■ **Given task**:
Update the stretch of the local-food article from "On a sunny Saturday" through "fresh and delicious." by replacing "apple crisp" with "pumpkin pie", and write out that passage.

■ **Excerpt**:
☆ ☆ ☆ ☆

Think Globally, Eat Locally
Are small farmers a dying breed in New England? The odds against them are growing.


A Preference for Local Food

Published in Conservation Matters, quarterly journal of The Conservation Law Foundation,
Winter 2002-03.

By MARY GRADY

On a sunny Saturday in early September, when the breeze holds a hint of autumn but the deep green of summer abides, scores of folks young and old are queuing up in the community center in Shelburne Falls, Mass., for a buffet lunch. Butternut bisque, jambalaya, lamb sausage (sweet or spicy), curried chicken salad, organic pickles. Hard cider and cold soda, apple crisp, and vanilla ice cream. Glowing colors, ambrosial aromas. All of it is built from ingredients grown on local farms, prepared by local chefs, and served up fresh and delicious.

The luncheon, organized by Community Involved in Sustaining Agriculture (CISA), is part of the group's annual farm tour, open to all. Besides enjoying the cuisine, guests travel the area's back roads and meet Angora goats, Jersey calves, draft horses. They sample milk fresh from the source, tour a sawmill and woodlot, tag their Christmas tree. It's all part of an effort to educate local residents about local products, and encourage them to support their neighbors' endeavors.

"We want to build bonds between farmers and consumers," said Barry Steeves, a CISA board member, as guests shoveled down their victuals, and listened to his brief talk. "We want to support the supply of good, fresh food, build a stronger local economy, and preserve open space." CISA is part of a growing grass-roots movement across New England striving toward those goals.

☆ ☆ ☆ ☆

■ **Data listing**:
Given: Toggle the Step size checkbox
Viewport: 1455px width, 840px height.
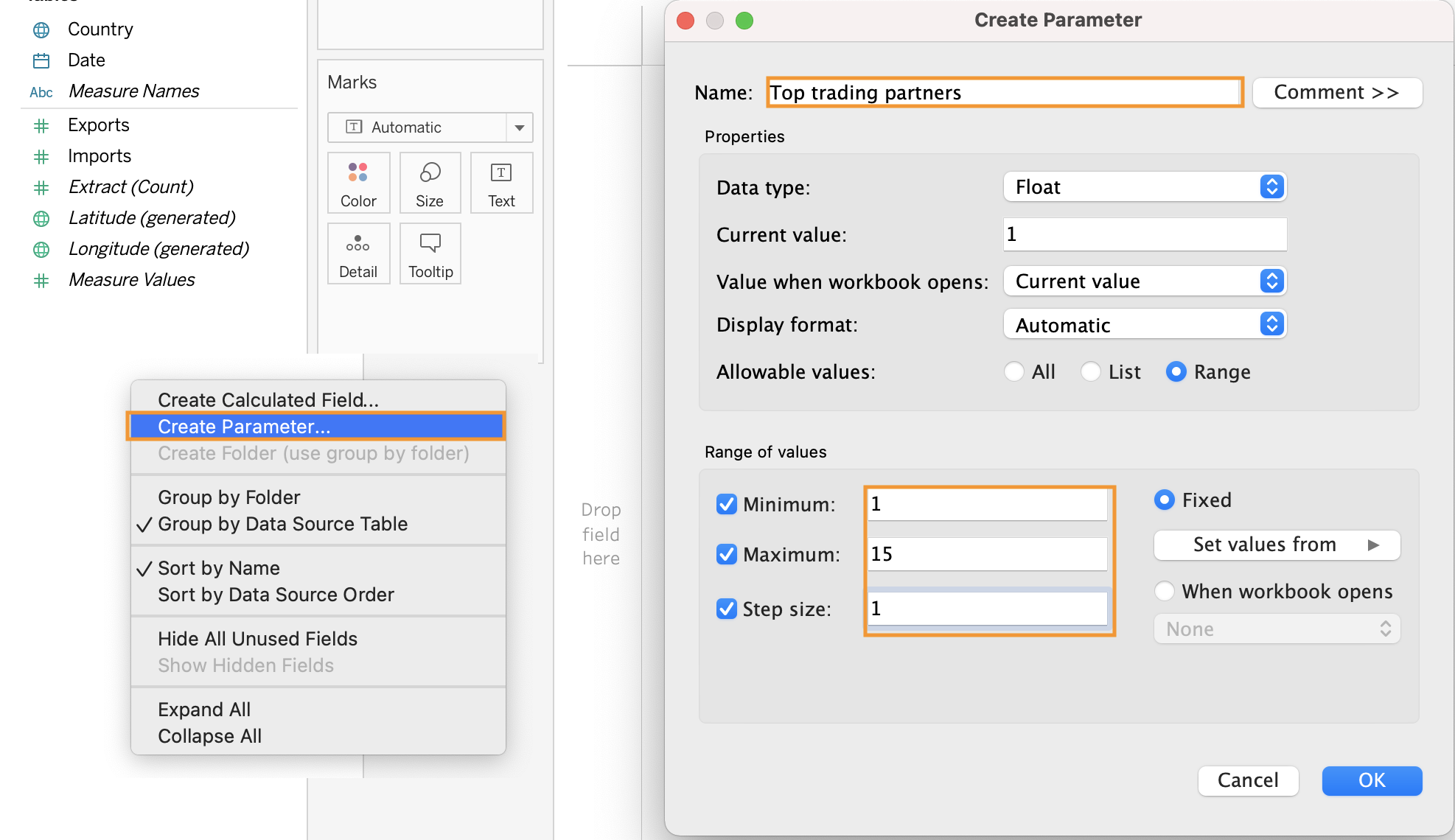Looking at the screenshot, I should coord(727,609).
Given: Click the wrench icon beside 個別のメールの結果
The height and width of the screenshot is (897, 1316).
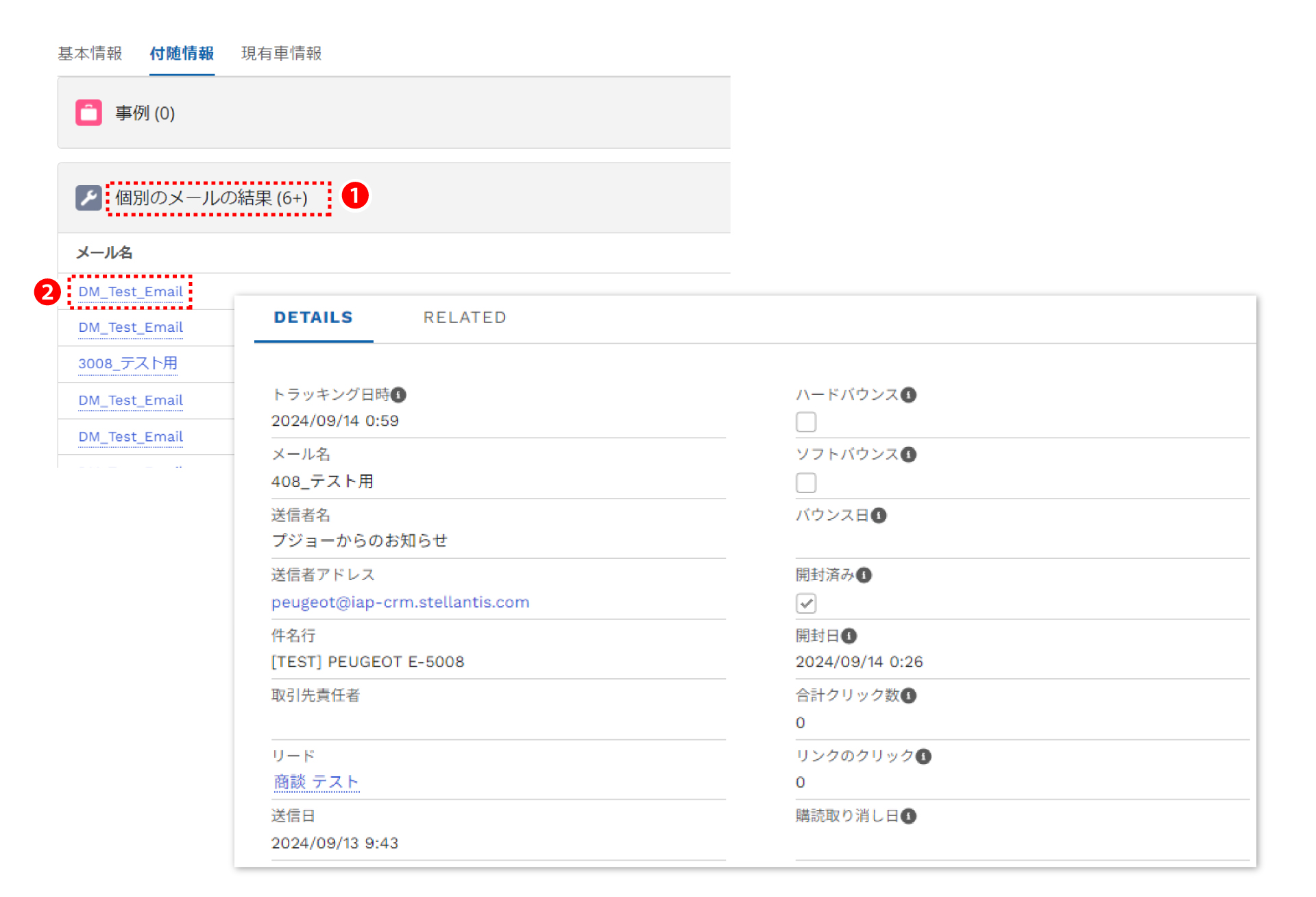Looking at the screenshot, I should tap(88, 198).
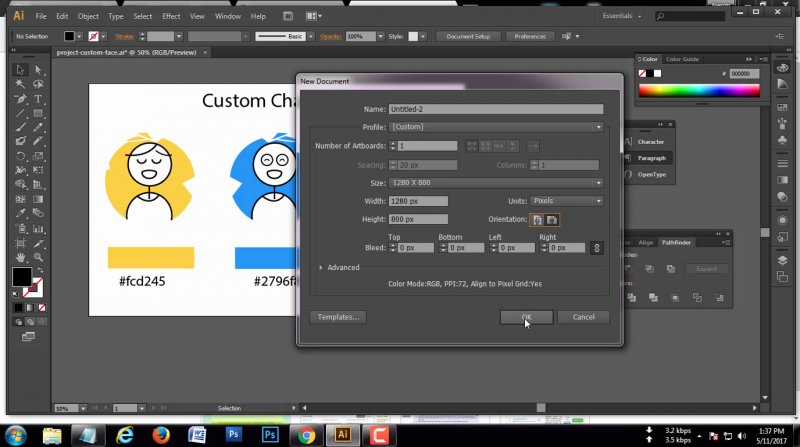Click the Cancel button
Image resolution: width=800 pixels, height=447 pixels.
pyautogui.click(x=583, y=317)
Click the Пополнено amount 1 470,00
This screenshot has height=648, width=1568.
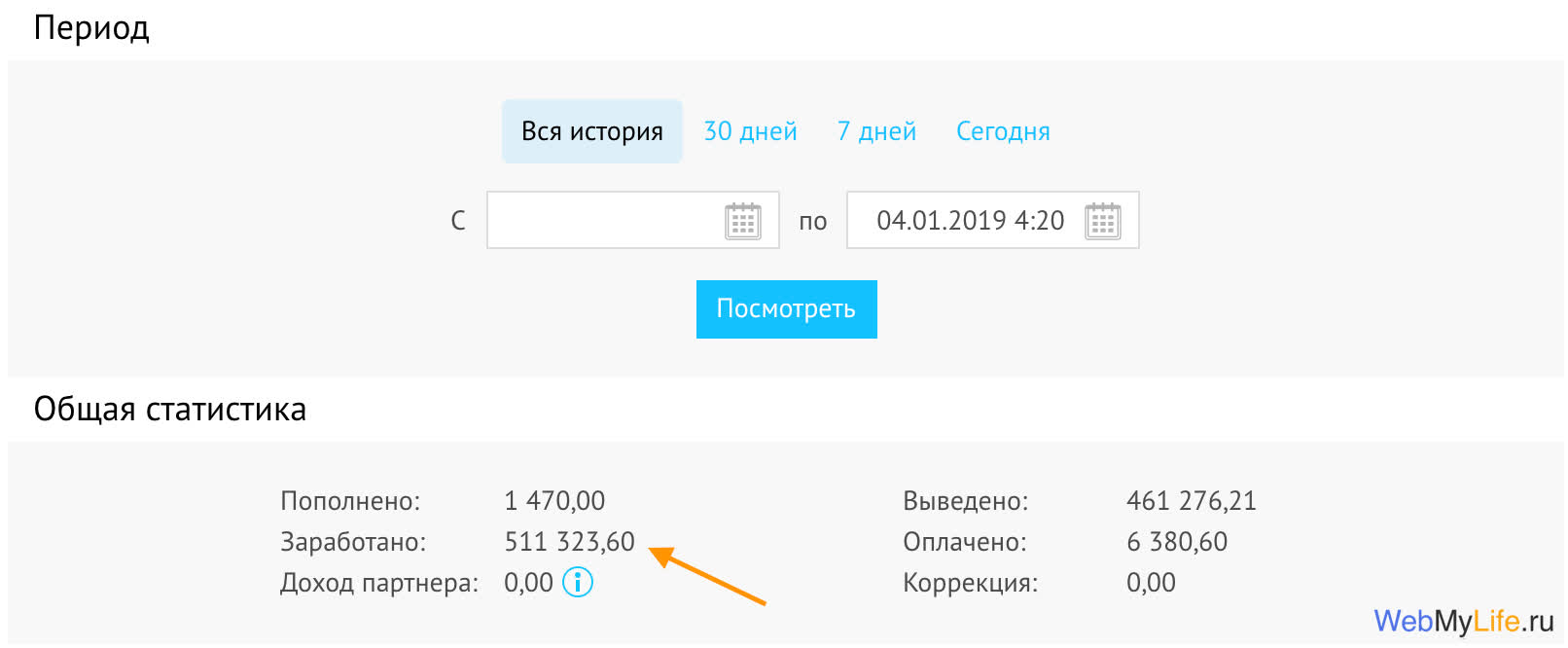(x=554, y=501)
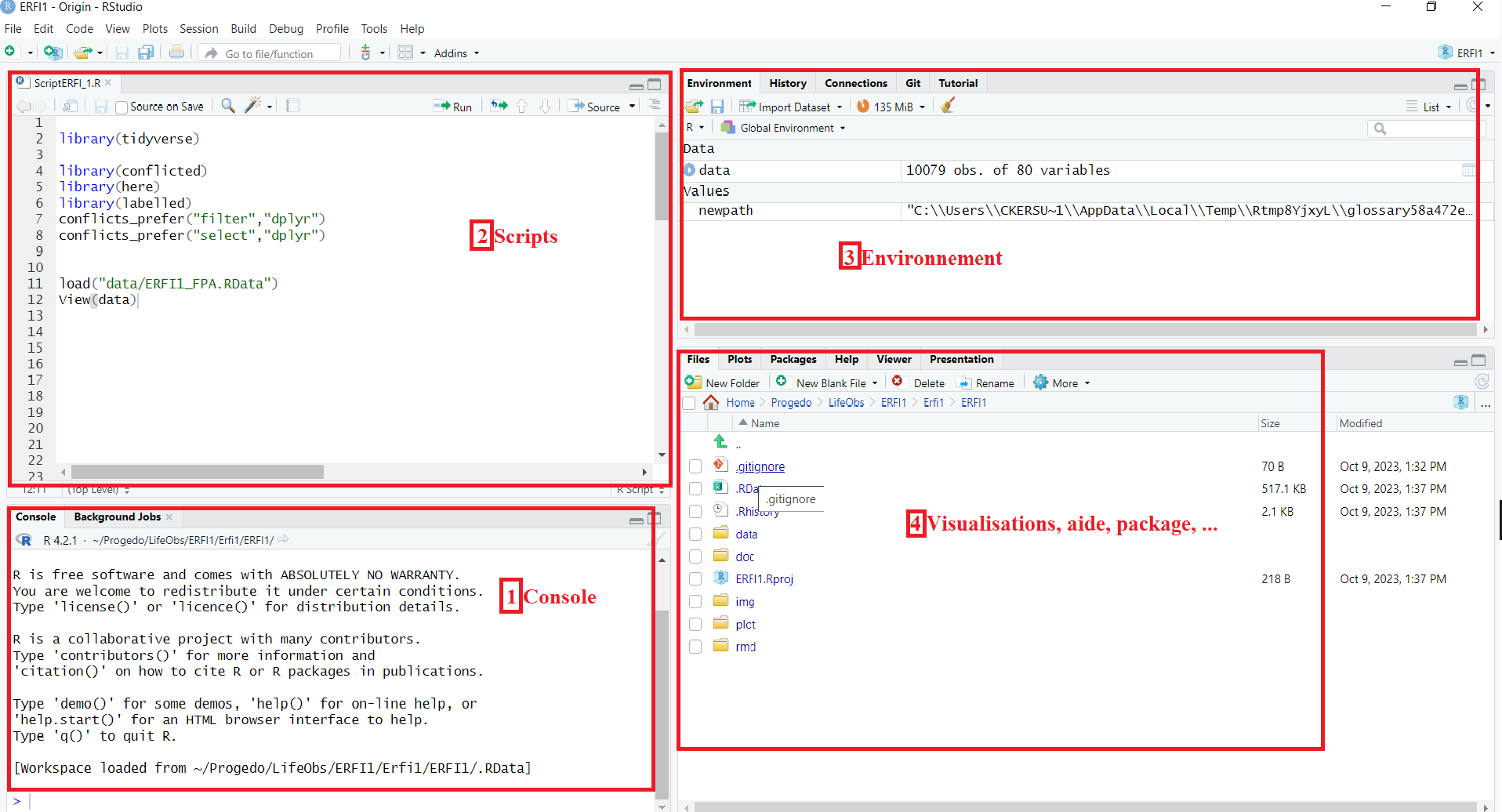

☆ ☆ ☆ ☆

■ **The completed task**:
On a sunny Saturday in early September, when the breeze holds a hint of autumn but the deep green of summer abides, scores of folks young and old are queuing up in the community center in Shelburne Falls, Mass., for a buffet lunch. Butternut bisque, jambalaya, lamb sausage (sweet or spicy), curried chicken salad, organic pickles. Hard cider and cold soda, pumpkin pie, and vanilla ice cream. Glowing colors, ambrosial aromas. All of it is built from ingredients grown on local farms, prepared by local chefs, and served up fresh and delicious.